**GIVEN REQUEST:** Output, without any changes, the stretch of the material from the line containing "Contact Us (255, 137)" through the final line of the material.

Begin INPUT

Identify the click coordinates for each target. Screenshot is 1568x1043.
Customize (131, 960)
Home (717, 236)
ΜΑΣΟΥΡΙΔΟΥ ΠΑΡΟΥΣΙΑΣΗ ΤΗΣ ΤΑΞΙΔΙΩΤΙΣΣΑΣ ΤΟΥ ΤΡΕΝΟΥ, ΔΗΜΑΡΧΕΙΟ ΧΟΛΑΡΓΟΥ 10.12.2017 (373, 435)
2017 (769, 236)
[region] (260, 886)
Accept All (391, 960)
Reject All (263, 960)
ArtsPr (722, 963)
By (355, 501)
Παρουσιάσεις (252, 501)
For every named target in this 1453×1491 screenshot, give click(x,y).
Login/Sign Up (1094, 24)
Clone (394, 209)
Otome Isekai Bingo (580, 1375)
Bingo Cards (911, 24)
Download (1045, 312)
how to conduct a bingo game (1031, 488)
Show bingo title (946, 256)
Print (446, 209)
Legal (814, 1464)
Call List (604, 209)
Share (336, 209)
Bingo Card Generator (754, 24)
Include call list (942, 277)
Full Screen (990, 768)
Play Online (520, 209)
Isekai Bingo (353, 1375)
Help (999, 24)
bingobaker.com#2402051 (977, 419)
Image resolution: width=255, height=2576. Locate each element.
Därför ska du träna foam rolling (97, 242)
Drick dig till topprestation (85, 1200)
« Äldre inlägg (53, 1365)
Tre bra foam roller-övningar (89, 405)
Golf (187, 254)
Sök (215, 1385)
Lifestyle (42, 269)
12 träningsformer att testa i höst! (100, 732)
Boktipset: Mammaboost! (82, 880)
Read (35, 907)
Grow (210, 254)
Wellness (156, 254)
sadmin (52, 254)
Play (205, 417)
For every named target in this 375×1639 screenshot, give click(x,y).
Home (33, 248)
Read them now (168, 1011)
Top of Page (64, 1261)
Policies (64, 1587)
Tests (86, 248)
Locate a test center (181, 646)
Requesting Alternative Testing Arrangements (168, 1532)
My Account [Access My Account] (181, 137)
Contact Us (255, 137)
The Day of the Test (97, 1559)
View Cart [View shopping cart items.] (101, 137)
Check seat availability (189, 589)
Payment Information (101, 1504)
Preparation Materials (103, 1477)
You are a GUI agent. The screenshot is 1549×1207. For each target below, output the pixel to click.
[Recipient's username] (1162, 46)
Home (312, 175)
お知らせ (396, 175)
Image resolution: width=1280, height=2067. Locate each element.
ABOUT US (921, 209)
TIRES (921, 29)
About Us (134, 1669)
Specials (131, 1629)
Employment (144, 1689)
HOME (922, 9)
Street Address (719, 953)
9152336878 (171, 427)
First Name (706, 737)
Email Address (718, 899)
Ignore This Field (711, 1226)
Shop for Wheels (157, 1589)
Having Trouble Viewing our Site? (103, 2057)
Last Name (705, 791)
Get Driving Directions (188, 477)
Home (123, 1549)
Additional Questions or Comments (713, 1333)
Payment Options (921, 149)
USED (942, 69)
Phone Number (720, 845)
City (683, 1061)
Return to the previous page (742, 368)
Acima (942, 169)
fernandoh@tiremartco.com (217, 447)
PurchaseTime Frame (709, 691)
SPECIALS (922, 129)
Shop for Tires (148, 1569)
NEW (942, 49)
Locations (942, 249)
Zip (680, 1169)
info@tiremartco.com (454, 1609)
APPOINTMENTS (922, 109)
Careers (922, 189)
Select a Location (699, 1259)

End INPUT

**TASK RESULT:**
Contact Us (255, 137)
The Day of the Test (97, 1559)
View Cart [View shopping cart items.] (101, 137)
Check seat availability (189, 589)
Payment Information (101, 1504)
Preparation Materials (103, 1477)
You are a GUI agent. The screenshot is 1549×1207. For each target below, output the pixel to click.
[Recipient's username] (1162, 46)
Home (312, 175)
お知らせ (396, 175)
Image resolution: width=1280, height=2067. Locate each element.
ABOUT US (921, 209)
TIRES (921, 29)
About Us (134, 1669)
Specials (131, 1629)
Employment (144, 1689)
HOME (922, 9)
Street Address (719, 953)
9152336878 (171, 427)
First Name (706, 737)
Email Address (718, 899)
Ignore This Field (711, 1226)
Shop for Wheels (157, 1589)
Having Trouble Viewing our Site? (103, 2057)
Last Name (705, 791)
Get Driving Directions (188, 477)
Home (123, 1549)
Additional Questions or Comments (713, 1333)
Payment Options (921, 149)
USED (942, 69)
Phone Number (720, 845)
City (683, 1061)
Return to the previous page (742, 368)
Acima (942, 169)
fernandoh@tiremartco.com (217, 447)
PurchaseTime Frame (709, 691)
SPECIALS (922, 129)
Shop for Tires (148, 1569)
NEW (942, 49)
Locations (942, 249)
Zip (680, 1169)
info@tiremartco.com (454, 1609)
APPOINTMENTS (922, 109)
Careers (922, 189)
Select a Location (699, 1259)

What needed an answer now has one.